Karina Milei se reunirá en Casa Rosada con ministros, funcionarios porteños y la cúpula eclesiástica para definir la logística, los operativos de seguridad y el itinerario del Sumo Pontífice, quien llegará al país en noviembre.
La secretaria General de la Presidencia, Karina Milei, encabezará este martes 18 de agosto en la Casa Rosada la primera reunión organizativa de cara a la visita del Papa León XIV a la Argentina, programada del 8 al 11 de noviembre. El encuentro, pautado para las 17, marcará el inicio formal de los trabajos de coordinación entre el Gobierno nacional, la administración porteña y las máximas autoridades de la Iglesia Católica argentina para un acontecimiento que quebrará casi cuatro décadas de ausencia papal en el suelo patrio.
Los funcionarios nacionales y los representantes eclesiásticos se sentarán a la mesa para diagramar un esquema complejo que abarca desde el recibimiento oficial hasta los minuciosos operativos de seguridad. Por el lado del oficialismo, participarán ministros del Gabinete nacional, con especial foco en las carteras de seguridad, junto a funcionarios del Gobierno de la Ciudad de Buenos Aires.
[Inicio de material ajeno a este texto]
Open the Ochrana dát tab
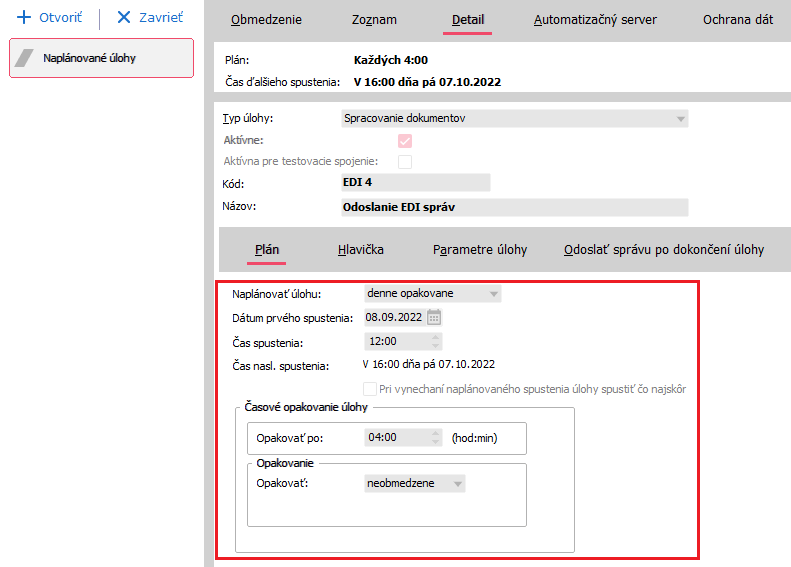 [x=738, y=19]
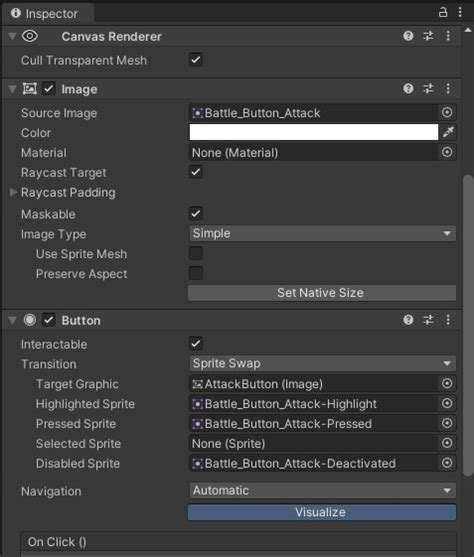The width and height of the screenshot is (474, 557).
Task: Uncheck the Raycast Target checkbox
Action: point(196,172)
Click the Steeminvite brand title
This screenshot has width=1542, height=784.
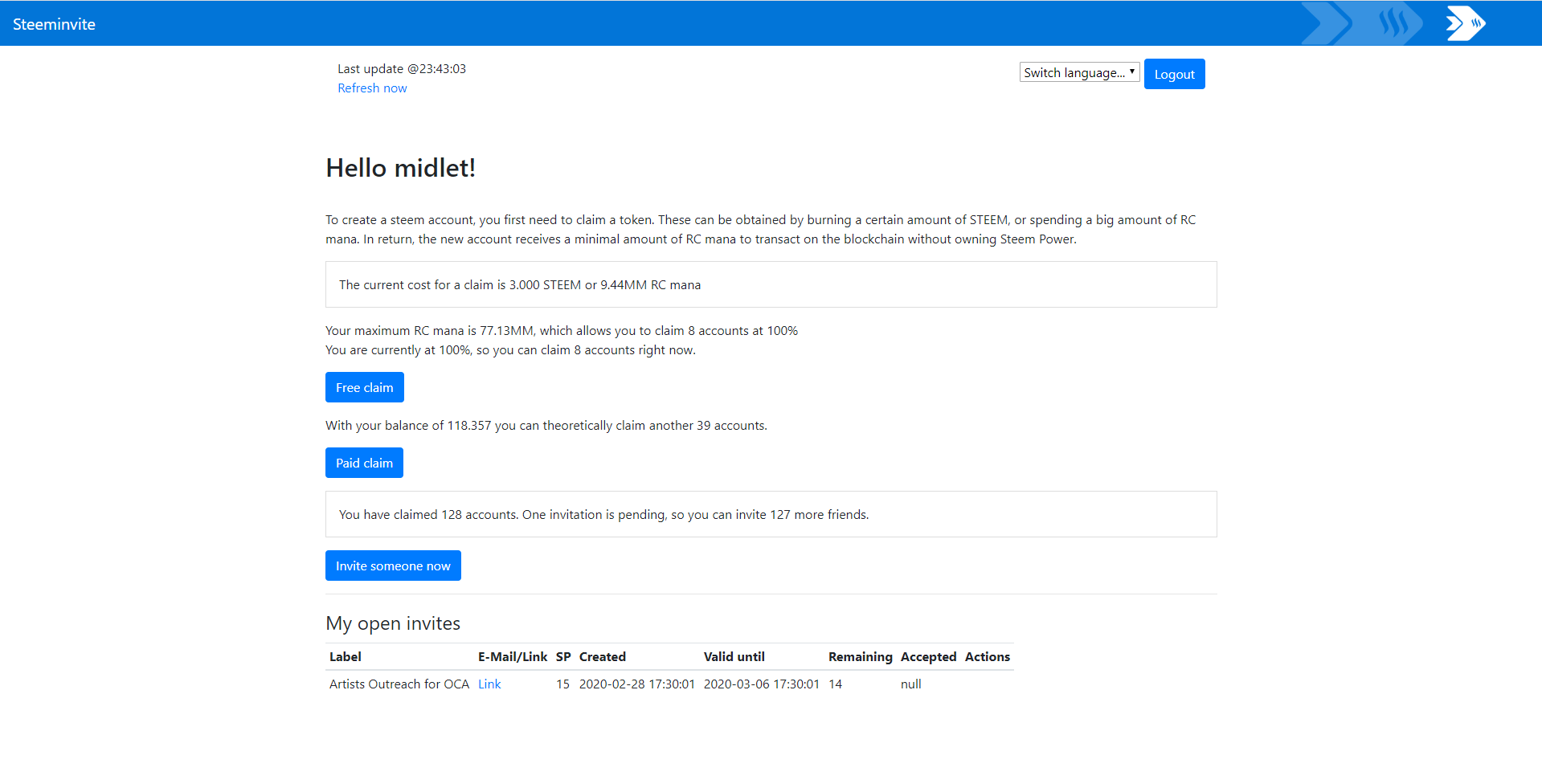click(54, 24)
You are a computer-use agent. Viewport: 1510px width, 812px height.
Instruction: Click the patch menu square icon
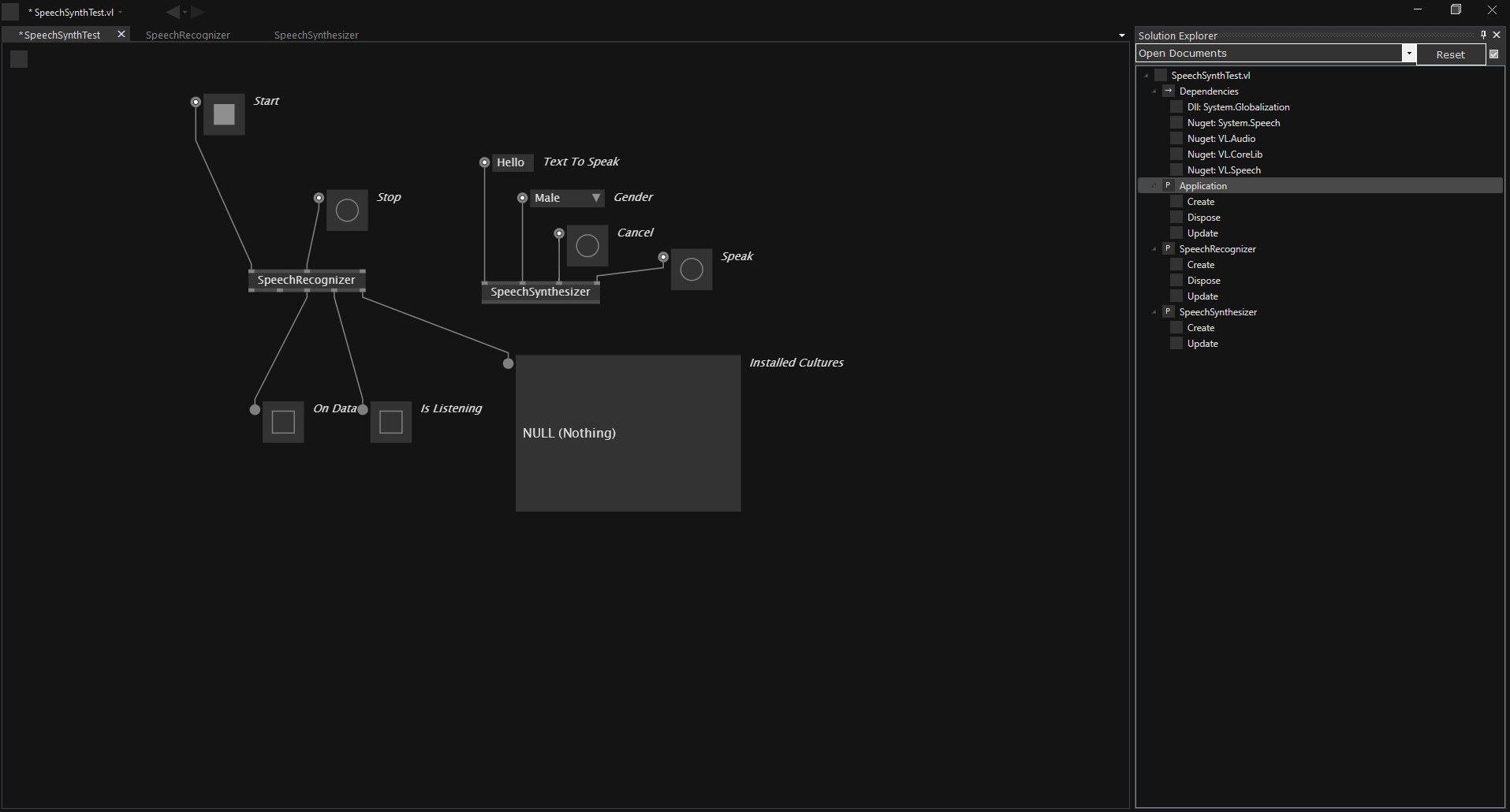point(19,59)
En representación de la Iglesia Católica, asistirán el arzobispo de Buenos Aires, monseñor Jorge García Cuerva, y los sacerdotes Matías Taricco y Máximo Jurcinovic.
Logística, seguridad y un itinerario federal
La mesa de trabajo abordará de manera prioritaria el diseño de la caravana y los cortes de calle necesarios en los puntos clave de concentración. El itinerario del Sumo Pontífice contempla actividades en la Ciudad de Buenos Aires, la provincia de Buenos Aires, donde se prevé una parada litúrgica en la Basílica de Luján, y la provincia de Córdoba. Esta distribución territorial obligará a un esfuerzo de coordinación interjurisdiccional inédito en los últimos años.
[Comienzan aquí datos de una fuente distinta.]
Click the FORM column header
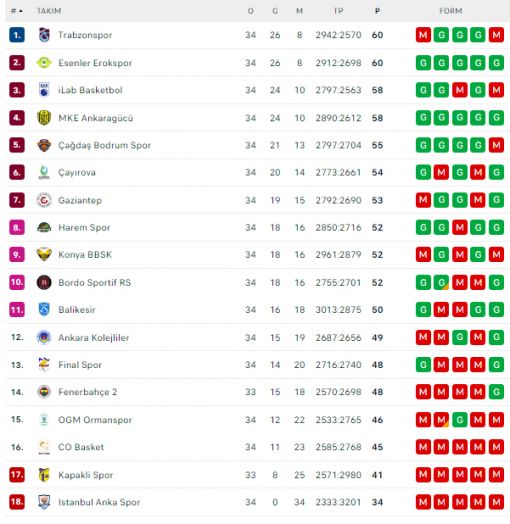510x524 pixels. [451, 11]
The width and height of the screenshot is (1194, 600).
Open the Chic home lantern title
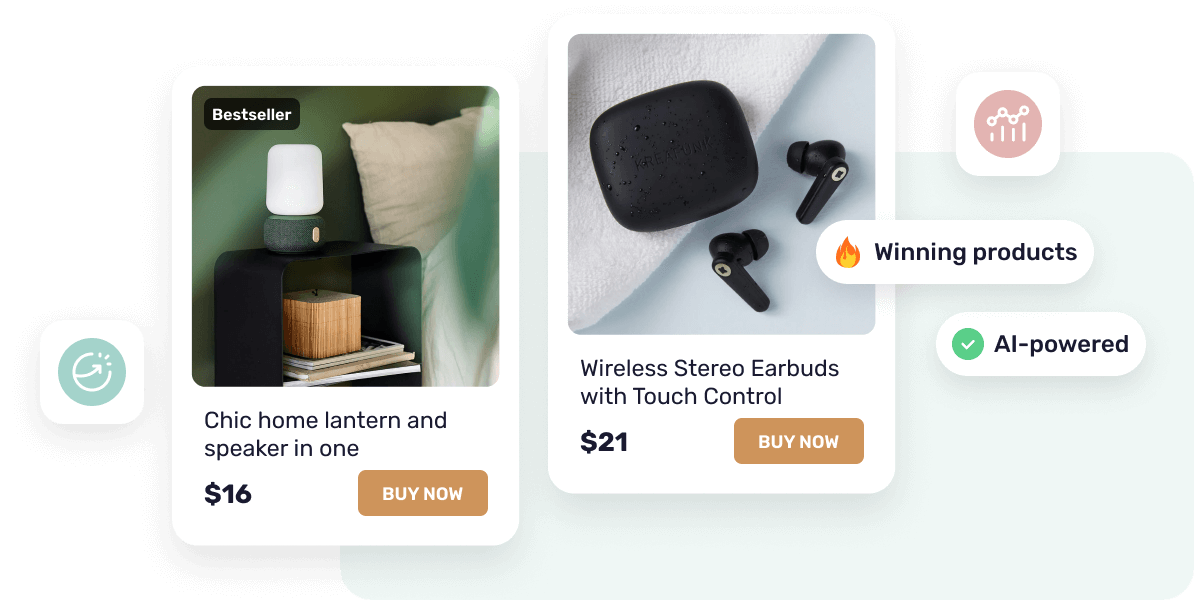pyautogui.click(x=325, y=434)
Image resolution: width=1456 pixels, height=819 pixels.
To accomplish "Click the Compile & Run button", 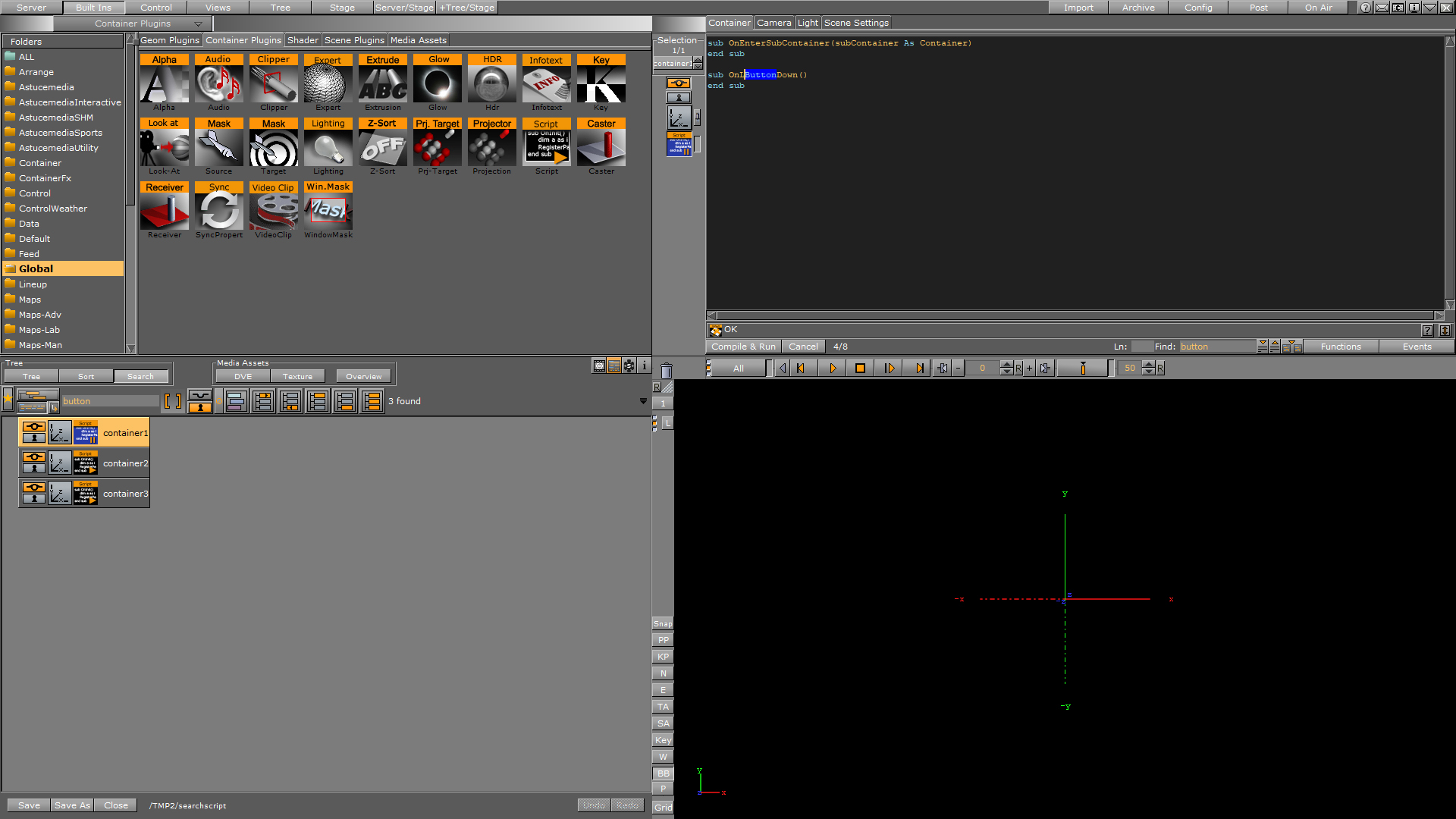I will (744, 346).
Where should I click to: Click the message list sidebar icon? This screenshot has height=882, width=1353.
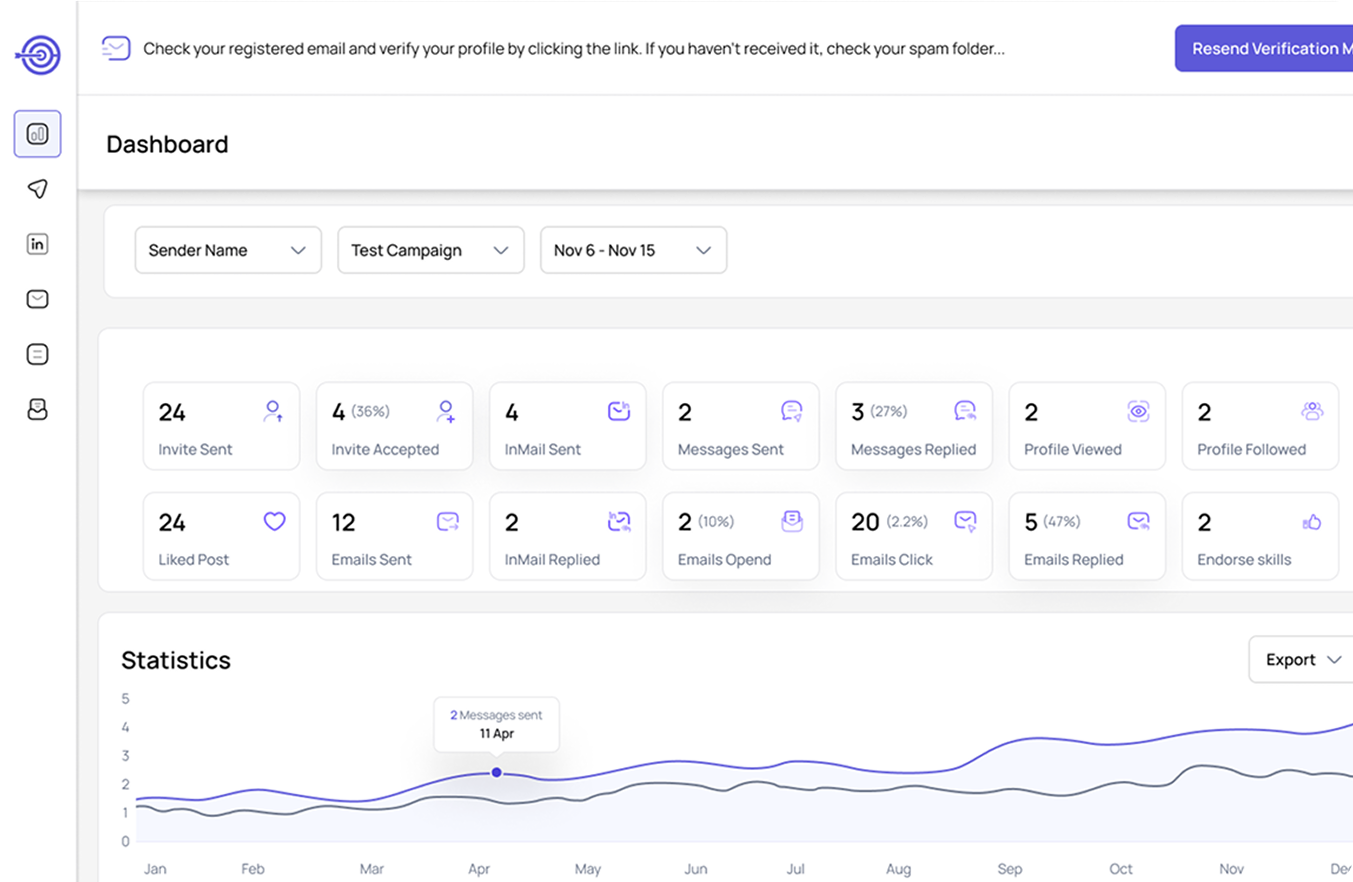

Desde la Cancillería remarcaron que el operativo logístico y de seguridad requerirá un trabajo conjunto y articulado entre la Nación, la Ciudad y las autoridades de Buenos Aires, provincia gobernada Axel Kicillof. El objetivo es garantizar la tranquilidad de los miles de fieles católicos que se volcarán a las calles para recibir al Papa en lo que representa la primera visita de un pontífice desde la histórica presencia de Juan Pablo II en 1987.
La confirmación del viaje generó una fuerte expectativa en el arco político y no es para menos. El propio presidente de la Nación, Javier Milei, celebró la noticia a través de sus redes sociales tras la invitación formal que extendió a principios de año. El mandatario definió el acontecimiento con una frase contundente en su cuenta de la red social X: “Una visita histórica para todos los argentinos”.
El encuentro programado forma parte del esquema de trabajo que las autoridades nacionales y la Conferencia Episcopal Argentina mantendrán activo durante los próximos meses para pulir cada detalle de la agenda final, la cual será oficializada en las semanas previas al arribo del Santo Padre.